But there are others species of sin, most notably the sort humans do to each other: exploitation, extortion, robbery, murder, etc. These are the sins one commits. These are also the sins Rome was committing against the Jews. There is no sacrificial lamb for these sins. Ideally, the perpetrator repents and makes amends, ‘an eye for eye,’ as it were. If not, the victim can either submit or fight back. In the Book of Luke, after Jesus’ Baptism, a voice comes from Heaven, saying “You are my Son, the Beloved; with you I am well pleased.”[18] Miles reminds us this line comes from Psalm 2, which follows those words with “Ask of me, and I will make the nations your inheritance, / and the ends of the earth your possession. You shall break them with a rod of iron, / and smash them to bits like a potter’s pot.”[19] That is, “we’re gonna fight back.”

This is the tradition of the messianic warlord coming to liberate! Jesus is both the lamb and the warlord.

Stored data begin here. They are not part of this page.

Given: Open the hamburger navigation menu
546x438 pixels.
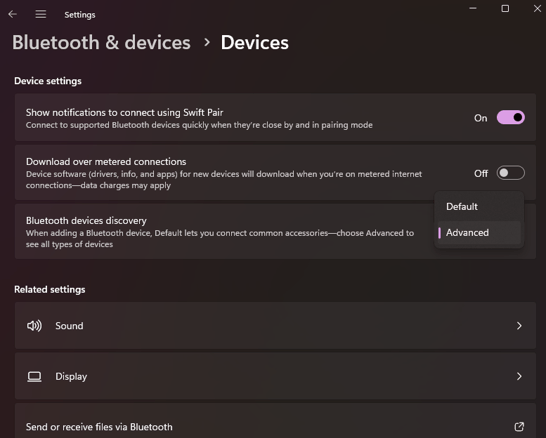Looking at the screenshot, I should [x=40, y=14].

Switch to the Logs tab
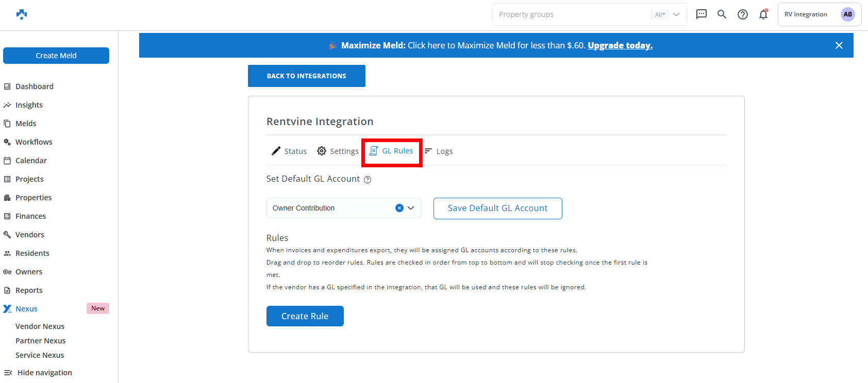coord(439,151)
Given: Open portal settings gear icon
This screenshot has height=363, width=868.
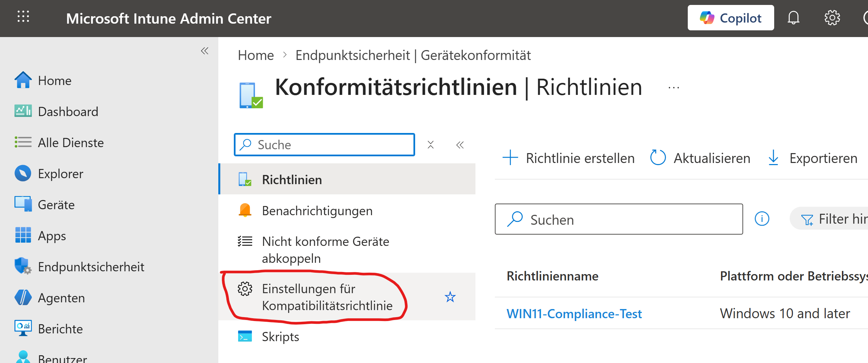Looking at the screenshot, I should 832,18.
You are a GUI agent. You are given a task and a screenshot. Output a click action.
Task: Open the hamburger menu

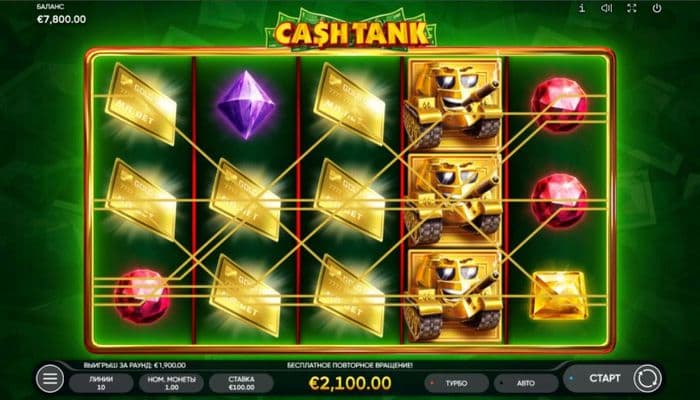[50, 379]
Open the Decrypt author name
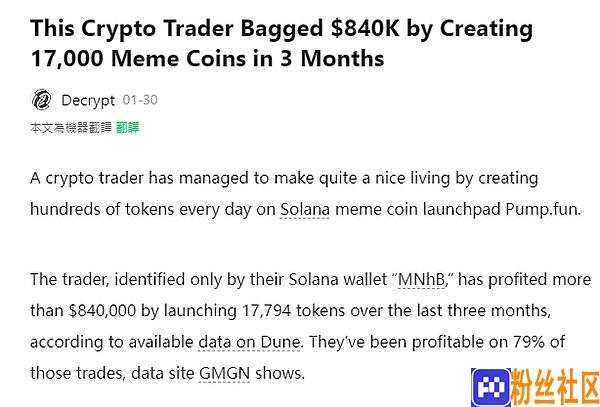 [x=88, y=101]
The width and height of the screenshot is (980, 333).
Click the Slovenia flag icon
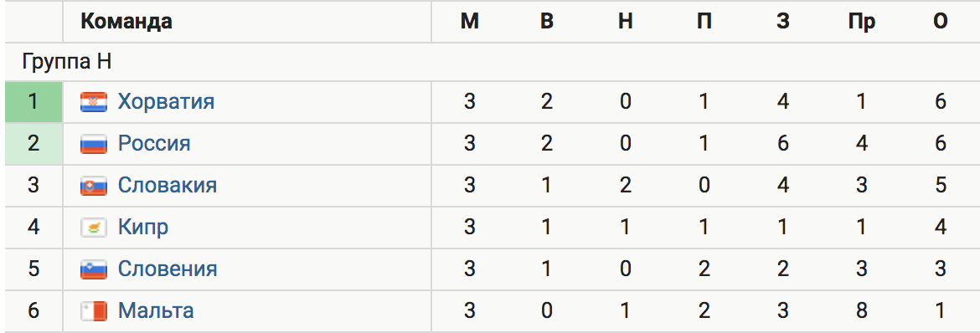tap(94, 269)
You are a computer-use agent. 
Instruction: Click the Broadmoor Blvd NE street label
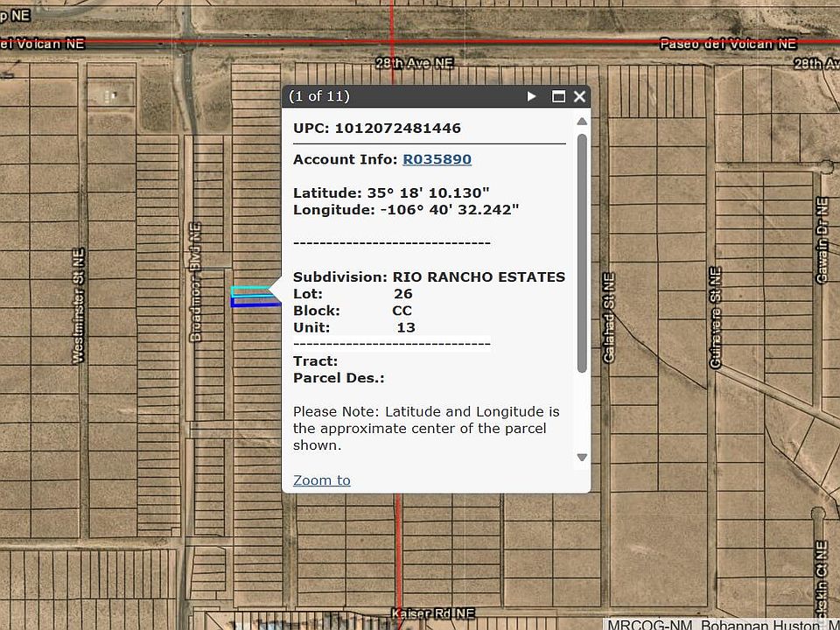click(196, 280)
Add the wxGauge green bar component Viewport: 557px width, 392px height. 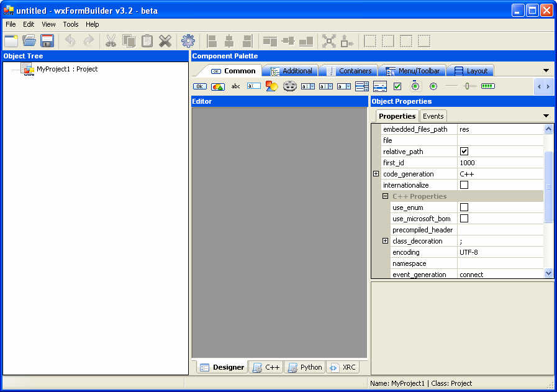pyautogui.click(x=487, y=86)
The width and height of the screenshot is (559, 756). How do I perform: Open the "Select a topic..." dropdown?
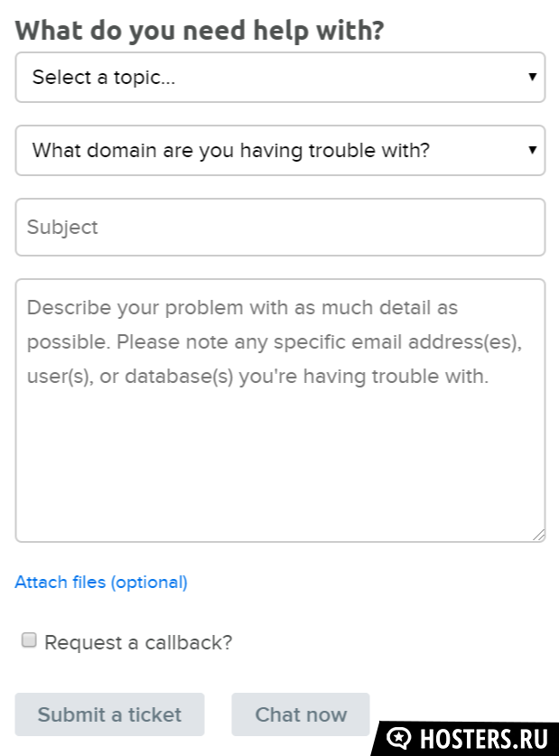280,77
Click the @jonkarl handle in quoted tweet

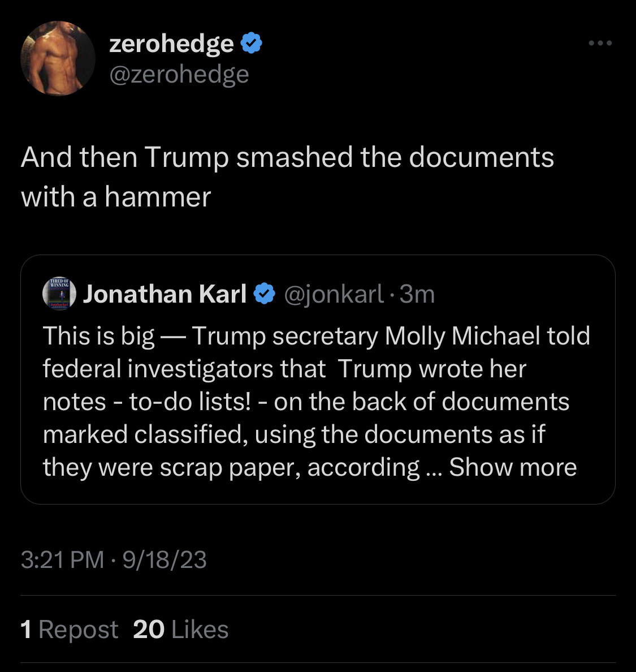point(334,294)
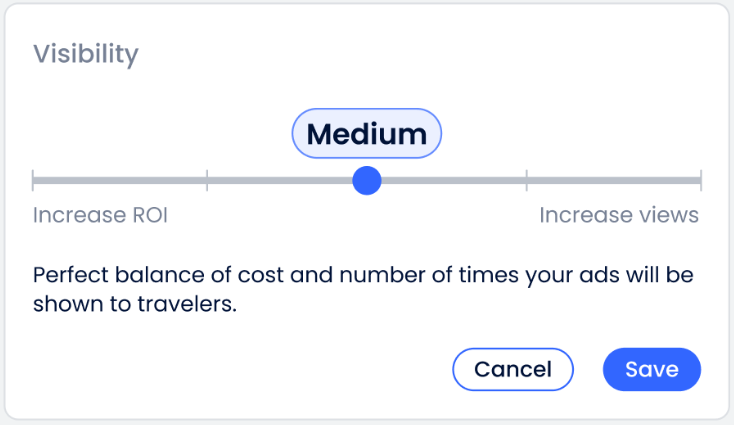Click slider track between first and second ticks
This screenshot has height=425, width=734.
[120, 181]
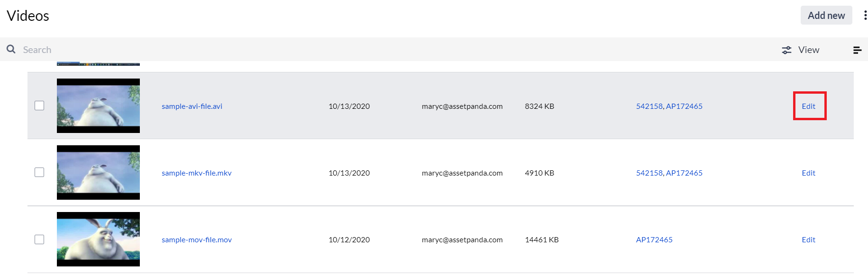
Task: Edit the sample-mkv-file.mkv entry
Action: tap(808, 173)
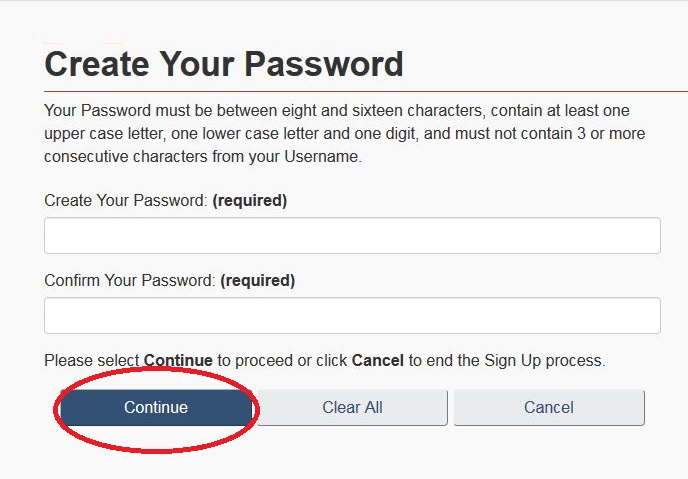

Miles calls them “two native Jewish ideas made daring and new by unforeseen combination,”[20] though the reader doesn’t know yet how this combination will unfold. What we know is that Jesus has come to the river for baptism. He has come to repent. But this is God. Repent for what? What has he done wrong? Ah, he hasn’t kept his promise. And apparently he isn’t going to. He can’t. That’s the realization that lives at the heart of his crisis, the reason for his repentance. As Miles says, “If [God] cannot defeat Israel’s enemies … then he must admit defeat.”[21] This admission makes way for new possibilities.

Miles says, “Instead of baldly declaring he is unable to defeat his enemies, God … now declare[s] that he has no enemies, that he now refuses to recognize the distinction between friend and foe. He … announce[s] that he now loves all people indiscriminately, as the sun shines equally everywhere, and then urge[s]—as the law of a new, broadened covenant—that his creatures extend to one another the same infinite [love] that henceforth he will extend, individually and collectively, to all of them.”[22] This is his solution to the sins that people commit. He’s no longer telling them what they “shall not do.” He’s telling them what they shall do: love your enemies, do good to those who hate you, bless those who curse you, pray for those who scorn you. If someone slaps you on one cheek, turn the other cheek as well.”[23] The messianic warlord is taking on characteristics of the lamb.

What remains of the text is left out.